As empresas funcionam como micro reinos...
Isso não é novidade para bons observadores.
Se ainda não a vê desta forma reflita sobre a seguinte frase: "para os amigos do rei o luxo; para os inimigos, a lei".
Ou Tome o caminho da observação para notar a similitude dos lambedores do rei com os empregados modernos (o Duque que pensa ser conde, o rei que julga-se Deus...):
O coordenador que quer ser chefe, o superintendente que pensa ser Deus e vangloria-se de sua posição, pois nem precisou estudar para isso, os próceres que desconhecem concordância verbo-nominal; o bacharel em direito (qual vai às nuvens ao ser chamado de doutor sem o sê-lo), Diretores que barbarizam ou praticam solecismos diuturnamente; a secretária que está pronta para abrir o sorriso após ironizada ou ridicularizada; o vice diretor louvaminheiro com aquele sorriso plástico e uniforme aos do seu interesse. O operário (a mula da tropa) que tudo faz, mas não tem caminhos abertos por não ter poder de persuasão, por não dizer o querem ouvir... ou simplesmente pelo preconceito a sua origem (porém, após sua demissão entram em prática suas propostas). Ou seja, para os amigos do chefe: facilidades - para "os" não amigos: regulamentos!

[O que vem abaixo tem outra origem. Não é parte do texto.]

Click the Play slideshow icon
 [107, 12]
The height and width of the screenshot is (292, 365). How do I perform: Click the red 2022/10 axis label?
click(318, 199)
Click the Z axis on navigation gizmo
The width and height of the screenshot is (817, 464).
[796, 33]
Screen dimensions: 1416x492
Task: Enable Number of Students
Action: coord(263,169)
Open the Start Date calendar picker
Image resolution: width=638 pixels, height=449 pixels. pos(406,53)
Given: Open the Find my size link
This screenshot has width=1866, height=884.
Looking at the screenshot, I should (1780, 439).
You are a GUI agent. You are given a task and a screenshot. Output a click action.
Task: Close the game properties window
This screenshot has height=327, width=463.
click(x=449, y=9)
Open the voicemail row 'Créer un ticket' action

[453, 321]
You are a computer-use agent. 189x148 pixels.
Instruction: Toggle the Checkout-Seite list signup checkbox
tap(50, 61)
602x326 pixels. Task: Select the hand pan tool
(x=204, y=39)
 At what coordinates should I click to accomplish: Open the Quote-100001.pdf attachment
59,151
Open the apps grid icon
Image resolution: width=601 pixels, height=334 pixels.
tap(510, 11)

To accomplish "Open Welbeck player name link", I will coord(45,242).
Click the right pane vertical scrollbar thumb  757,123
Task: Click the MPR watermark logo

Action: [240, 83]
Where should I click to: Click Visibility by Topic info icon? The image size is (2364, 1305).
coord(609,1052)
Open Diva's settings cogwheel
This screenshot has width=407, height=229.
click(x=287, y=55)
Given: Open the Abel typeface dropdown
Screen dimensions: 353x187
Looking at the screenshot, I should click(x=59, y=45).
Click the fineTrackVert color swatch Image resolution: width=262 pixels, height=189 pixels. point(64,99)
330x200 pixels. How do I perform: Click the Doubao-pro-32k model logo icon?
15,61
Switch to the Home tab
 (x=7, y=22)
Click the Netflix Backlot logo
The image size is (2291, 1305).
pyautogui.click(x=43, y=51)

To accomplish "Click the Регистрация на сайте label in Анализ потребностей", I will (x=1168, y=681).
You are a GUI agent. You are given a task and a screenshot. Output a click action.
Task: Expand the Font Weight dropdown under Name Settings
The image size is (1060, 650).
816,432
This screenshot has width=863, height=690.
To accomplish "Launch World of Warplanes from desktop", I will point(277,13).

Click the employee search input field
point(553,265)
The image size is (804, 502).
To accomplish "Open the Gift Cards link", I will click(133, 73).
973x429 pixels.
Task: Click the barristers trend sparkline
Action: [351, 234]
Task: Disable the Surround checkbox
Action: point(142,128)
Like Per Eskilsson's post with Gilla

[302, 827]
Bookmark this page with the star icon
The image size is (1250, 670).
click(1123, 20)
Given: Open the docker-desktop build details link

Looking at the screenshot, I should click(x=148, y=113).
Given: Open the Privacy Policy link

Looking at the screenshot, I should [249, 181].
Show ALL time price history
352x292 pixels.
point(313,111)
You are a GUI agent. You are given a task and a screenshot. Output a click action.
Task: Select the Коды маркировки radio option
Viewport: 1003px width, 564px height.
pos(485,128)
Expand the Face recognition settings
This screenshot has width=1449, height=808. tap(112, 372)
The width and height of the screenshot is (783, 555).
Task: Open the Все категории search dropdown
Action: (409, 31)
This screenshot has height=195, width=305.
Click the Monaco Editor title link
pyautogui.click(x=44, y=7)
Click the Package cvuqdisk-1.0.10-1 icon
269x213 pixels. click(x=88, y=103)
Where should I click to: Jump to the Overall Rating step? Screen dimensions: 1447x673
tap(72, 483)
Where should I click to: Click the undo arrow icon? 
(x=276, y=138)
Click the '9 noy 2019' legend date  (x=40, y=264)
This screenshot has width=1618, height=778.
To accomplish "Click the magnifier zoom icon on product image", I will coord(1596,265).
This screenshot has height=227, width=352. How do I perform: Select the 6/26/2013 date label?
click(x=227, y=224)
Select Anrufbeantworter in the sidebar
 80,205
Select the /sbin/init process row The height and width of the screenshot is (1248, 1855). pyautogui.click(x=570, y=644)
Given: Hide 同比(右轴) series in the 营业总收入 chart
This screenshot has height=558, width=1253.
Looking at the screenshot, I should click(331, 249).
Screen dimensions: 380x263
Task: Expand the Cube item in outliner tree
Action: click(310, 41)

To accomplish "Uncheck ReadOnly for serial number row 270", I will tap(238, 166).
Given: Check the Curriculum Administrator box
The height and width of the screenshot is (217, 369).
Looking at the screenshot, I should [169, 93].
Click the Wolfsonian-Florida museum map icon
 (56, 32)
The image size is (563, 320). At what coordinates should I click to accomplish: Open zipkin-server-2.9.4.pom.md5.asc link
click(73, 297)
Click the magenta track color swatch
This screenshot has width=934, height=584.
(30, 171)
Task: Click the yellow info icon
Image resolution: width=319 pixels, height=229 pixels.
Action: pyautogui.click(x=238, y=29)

No reino, os favores são partes dos interesses políticos de sua majestade, nas empresas os favoritos são os que promovem a autoestima do presidente (lembrando que autoestima, aqui, não é lucro).
Em reinos conseguem-se títulos, nas empresas buscam-se promoções (uma forma de enobrecimento moderno).
Enfim, um escritório pode ser comparado, também, a um álbum de figurinhas onde permanecem somente as devidamente padronizadas em cor, tamanho, classe, contemporaneidade. As diferentes são olvidadas num canto da gaveta, os diferentes são relegados a estagnação salarial, sobretaxados e dispensados em momento oportuno. Demonstrando a inutilidade dos programas de R.H. baseados em preceitos psicológicos, nas teorias toscas de Max Gehrigher ou nos modelos boçais de Augusto Cury. Eis o mundo das corporações.